The Last Sixty Years
During the interwar years changes occurred, particularly during the Depression when farming began to decline more and more band members began to leave the reserve to earn their living elsewhere. In the new era of heavy capital investment in agricultural machinery, the small Mississauga farmer could not compete. Because the Indian Act stipulated that legal title to the Reserve remained with the Crown they could not sell their lands or put their land up for security on loans obtained off the reserve. Without collateral they could not borrow from a bank. Gradually the once self-employed Mississauga began working for wages away from New Credit. If they had been able to secure loans during the Depression, the native agricultural base of the reserve might have survived.
In the late 1940s after the men returned from their war-time service, the move away from agriculture acquired momentum. The continued industrialization of southern Ontario led to a great demand for labour. In the last twenty-five years, the lack of employment on the New Credit reserve has led many of the Mississauga to take factory jobs in centres such as Brantford, Hamilton, and Buffalo. Those working in distant centres only return home in the summer months. Like the Iroquois, renowned for their skill in structural steel construction, a number of the young Mississauga have become steel workers and are absent for long periods from New Credit. Those men able to commute to their work in surrounding towns, particularly Brantford, reside on the Reserve all year round. Their children attend the new public school on the reserve, or the high school at Hagersville.
The Band Council
Over a century ago the Church was the dominant force at New Credit. Today, however, the Church has lost ground and no longer serves as the central focus of New Credit life, having been replaced by the Band Council. What function does the Council perform? Through its Welfare Administrator, it helps those on the reserve with lower incomes. Under its housing programme five new homes are built each year. Hydro and running water are gradually being extended to all homes. The Council also maintains all the roads on the reserve. Exercising an increasing amount of control over the use of band funds and property, the Council is, without question, the most powerful institution on the reserve.

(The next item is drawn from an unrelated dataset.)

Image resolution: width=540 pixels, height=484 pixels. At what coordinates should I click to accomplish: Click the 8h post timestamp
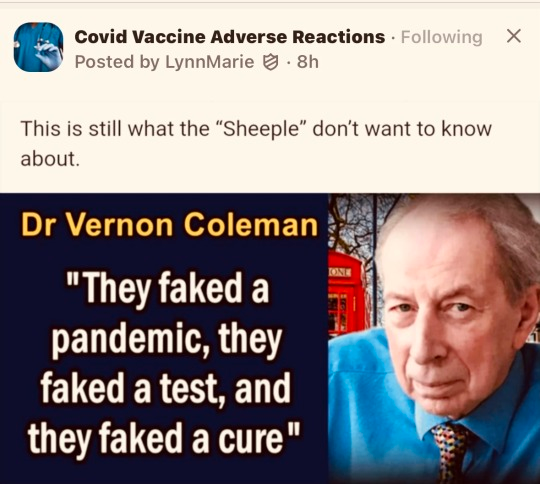(x=308, y=62)
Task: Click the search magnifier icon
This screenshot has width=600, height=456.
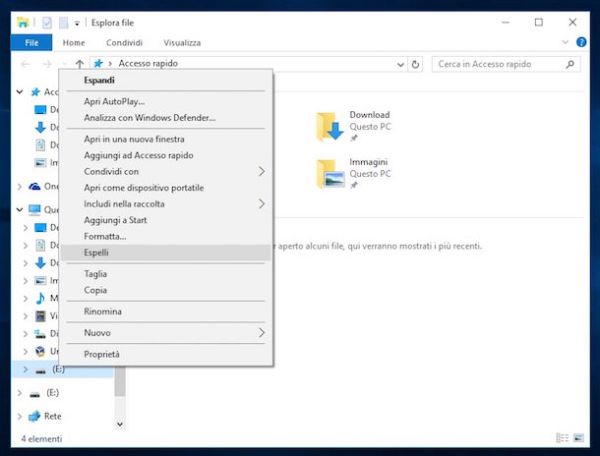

Since 1886, the five councillors, headed by a Chief Councillor, have been elected by the community. Today the elections are held every two years by secret ballot. The old Council House, built nearly a century before, provides an historic link with the past. Today, although considerably altered in the interior by the addition of a modern office, it still serves its original purpose as the Council's meeting chambers.
Conclusion
Over the past two hundred years Mississauga society has been twice transformed. The Indian hunters first became farmers; then with the advent of an industrial society, the farmers' grandsons learned to work in modern factories and in steel construction. In the face of numerous difficulties the Mississauga successfully adapted to the "white man's ways", but at the same time, resisted surrendering their identity. In the last third of the twentieth century, the band council of New Credit is entrusted with the task of protecting the community from the threat of assimilation by the non-native society surrounding them.